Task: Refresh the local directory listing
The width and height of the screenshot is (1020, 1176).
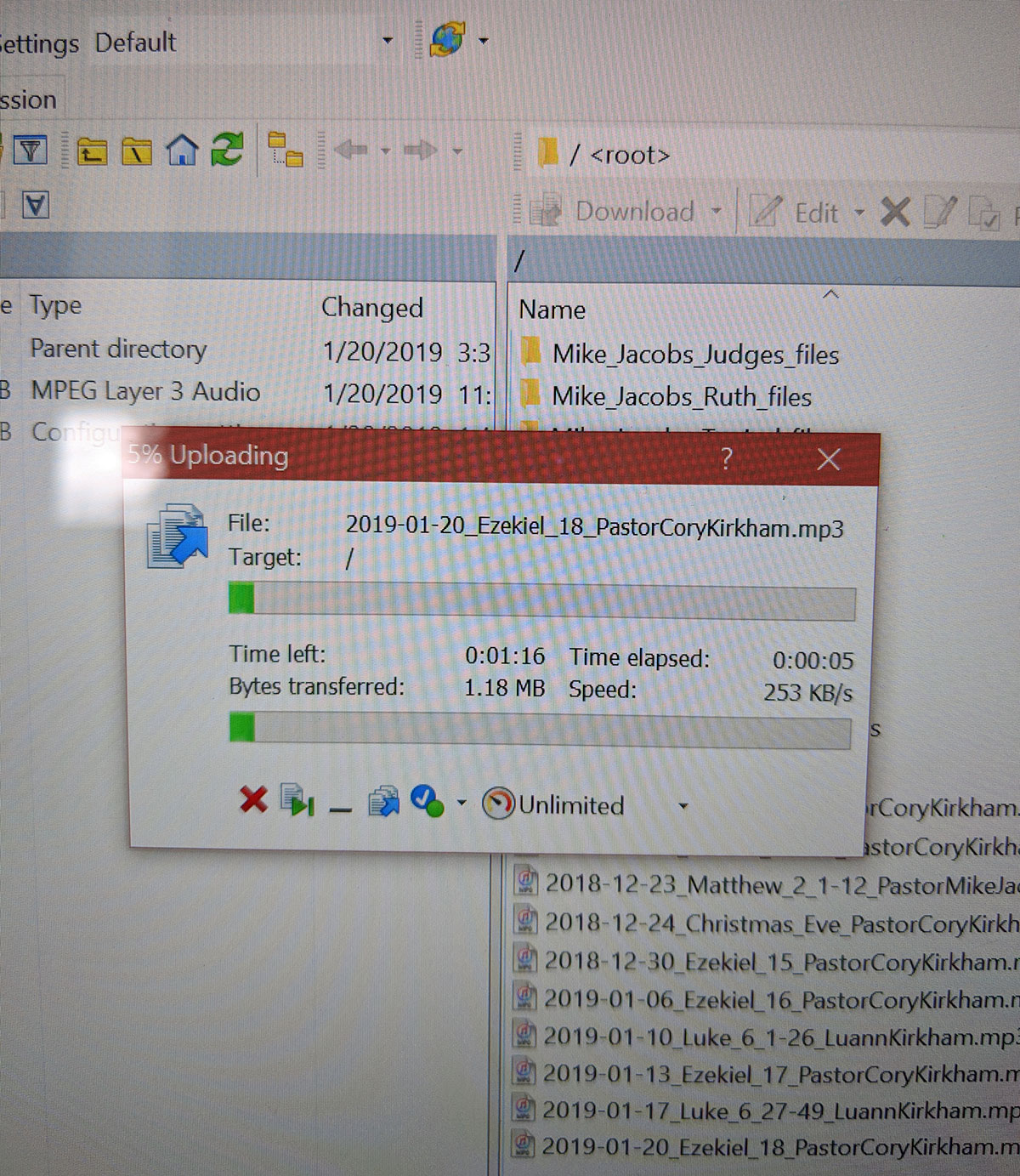Action: [227, 150]
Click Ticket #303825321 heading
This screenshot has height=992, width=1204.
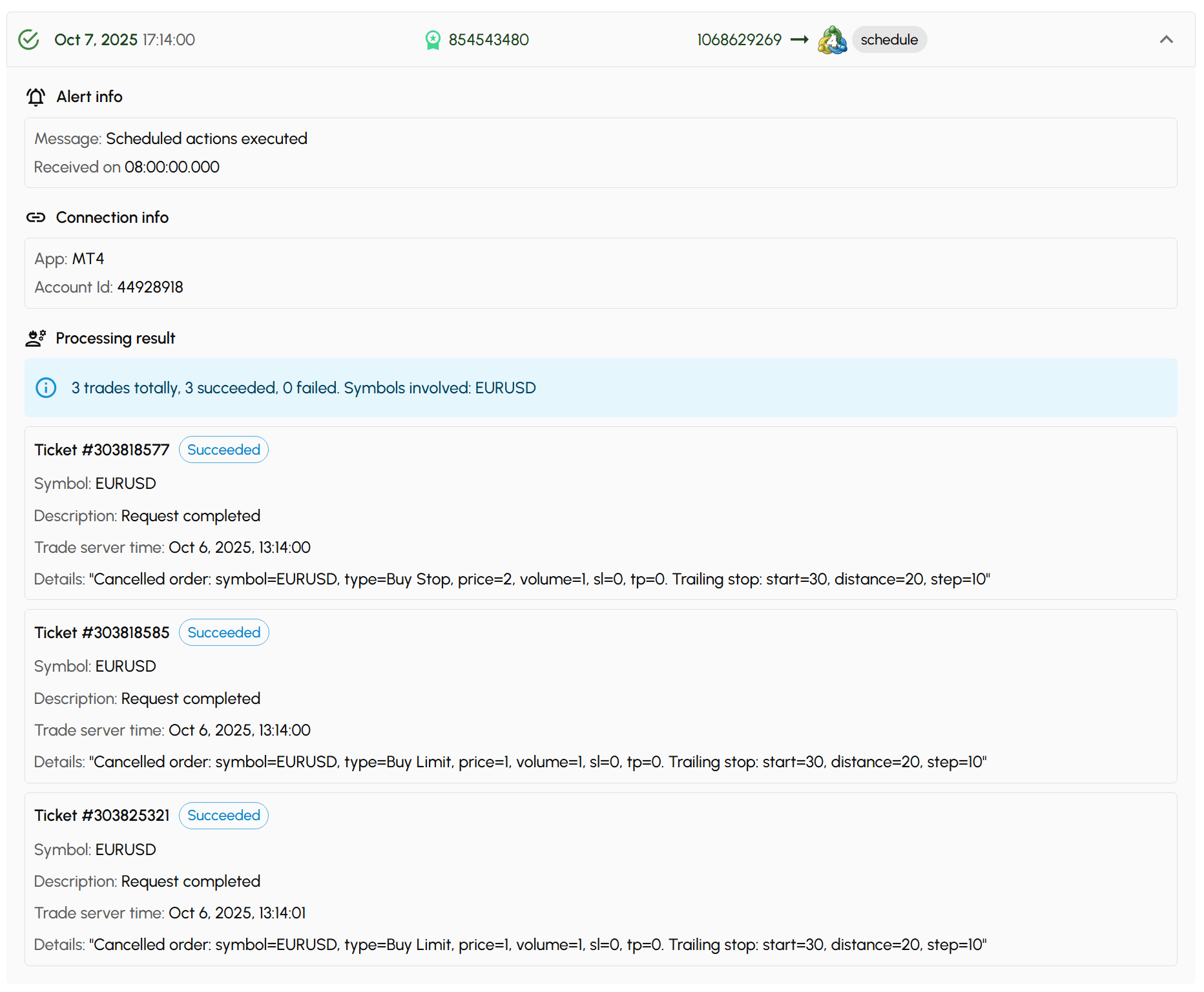102,816
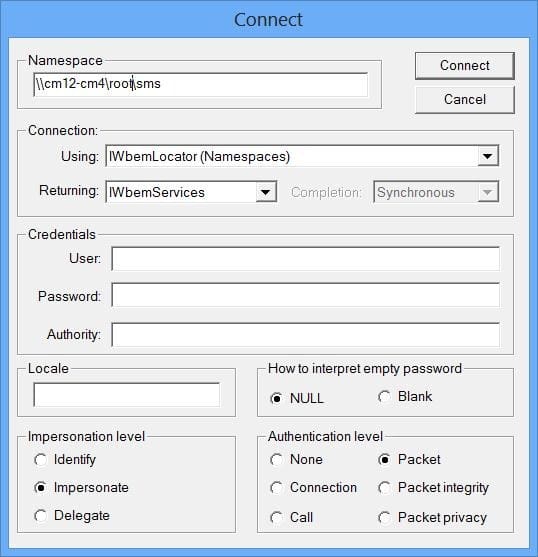The image size is (538, 557).
Task: Focus the User credentials field
Action: coord(305,259)
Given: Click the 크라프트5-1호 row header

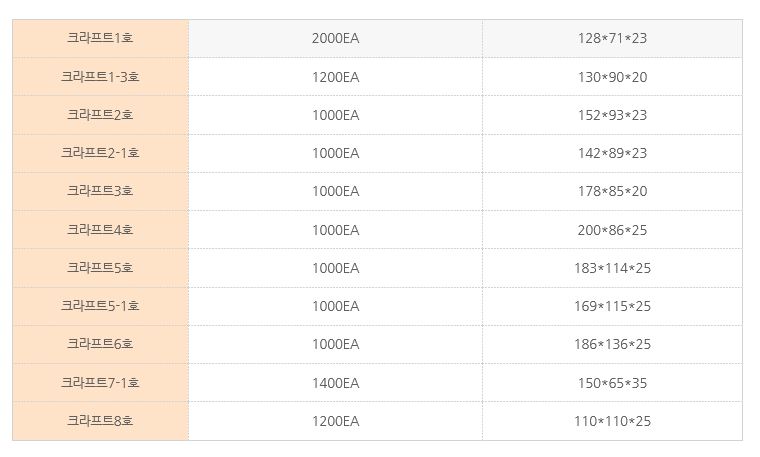Looking at the screenshot, I should coord(100,306).
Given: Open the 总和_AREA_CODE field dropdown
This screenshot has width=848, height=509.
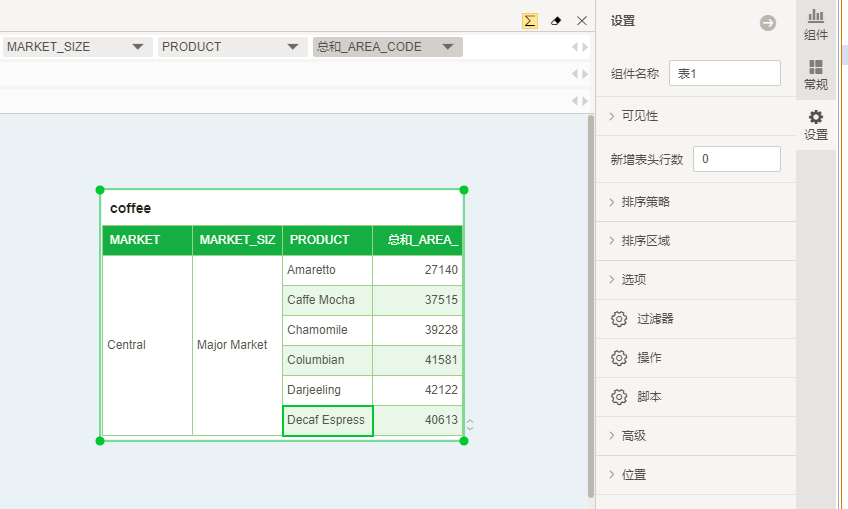Looking at the screenshot, I should [x=447, y=47].
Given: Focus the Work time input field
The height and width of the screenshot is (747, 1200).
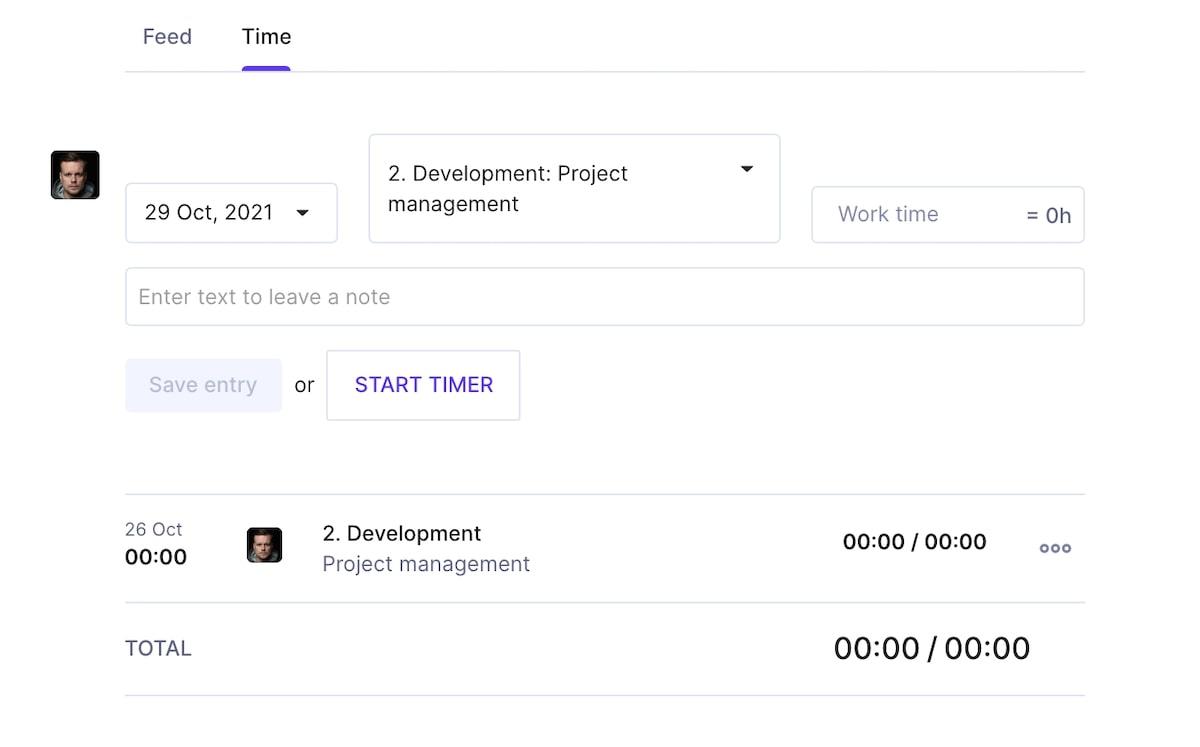Looking at the screenshot, I should click(910, 214).
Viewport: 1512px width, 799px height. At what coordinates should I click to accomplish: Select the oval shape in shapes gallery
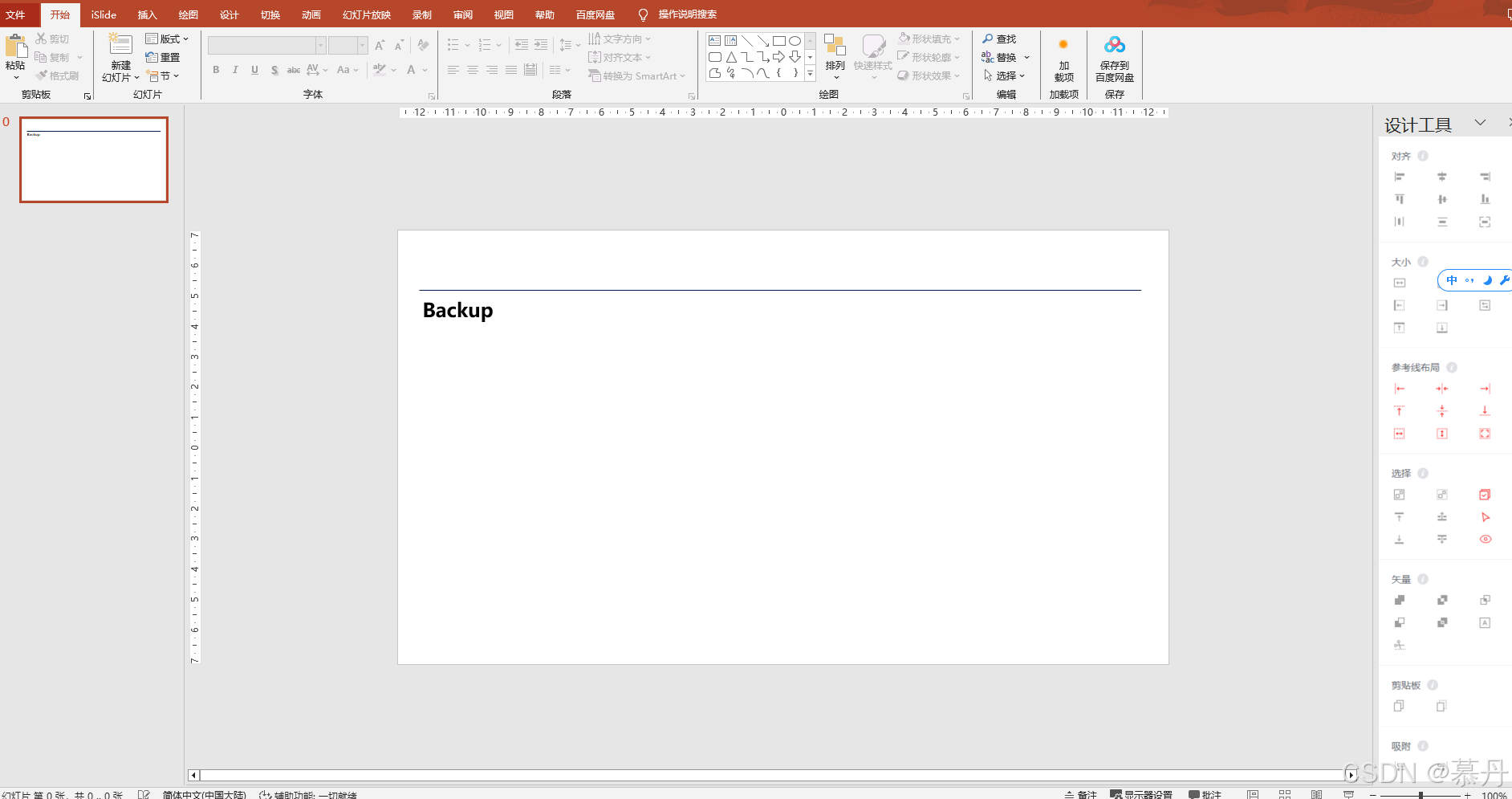[x=795, y=41]
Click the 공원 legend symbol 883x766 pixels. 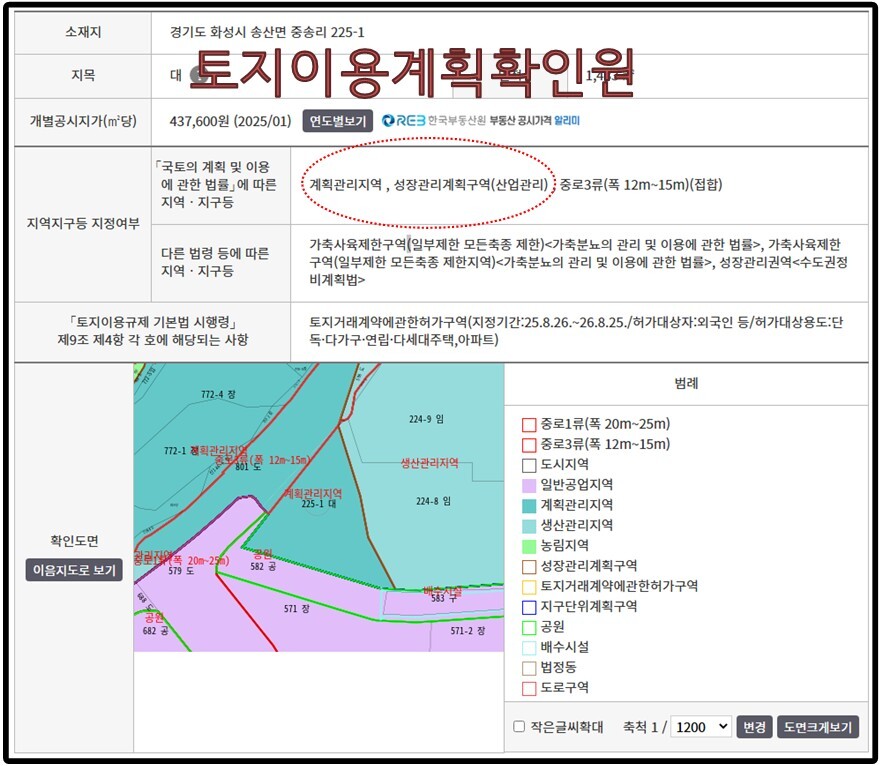pyautogui.click(x=526, y=624)
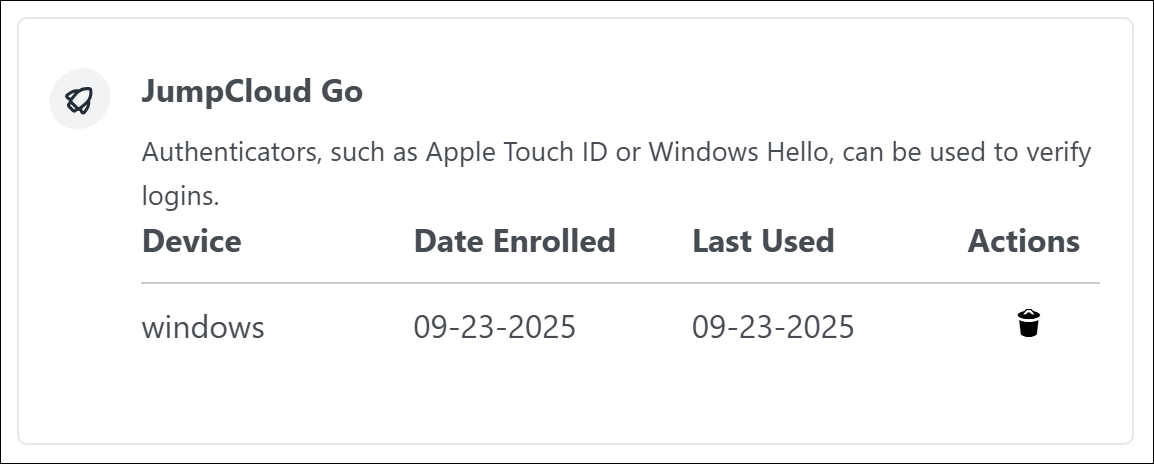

ASSIGNED TASK:
Pictures should not appear in the copy. Write out exactly the lines above from the first one through the line that contains "Given: Open the 总和_AREA_CODE field dropdown".

WRITTEN RESPONSE:
Task: Refresh the local directory listing
The width and height of the screenshot is (1020, 1176).
Action: [227, 150]
Click Ticket #303825321 heading
This screenshot has height=992, width=1204.
102,816
The image size is (538, 557).
Task: Focus the User credentials field
Action: coord(305,259)
Given: Click the 크라프트5-1호 row header

Looking at the screenshot, I should coord(100,306).
Given: Open the 总和_AREA_CODE field dropdown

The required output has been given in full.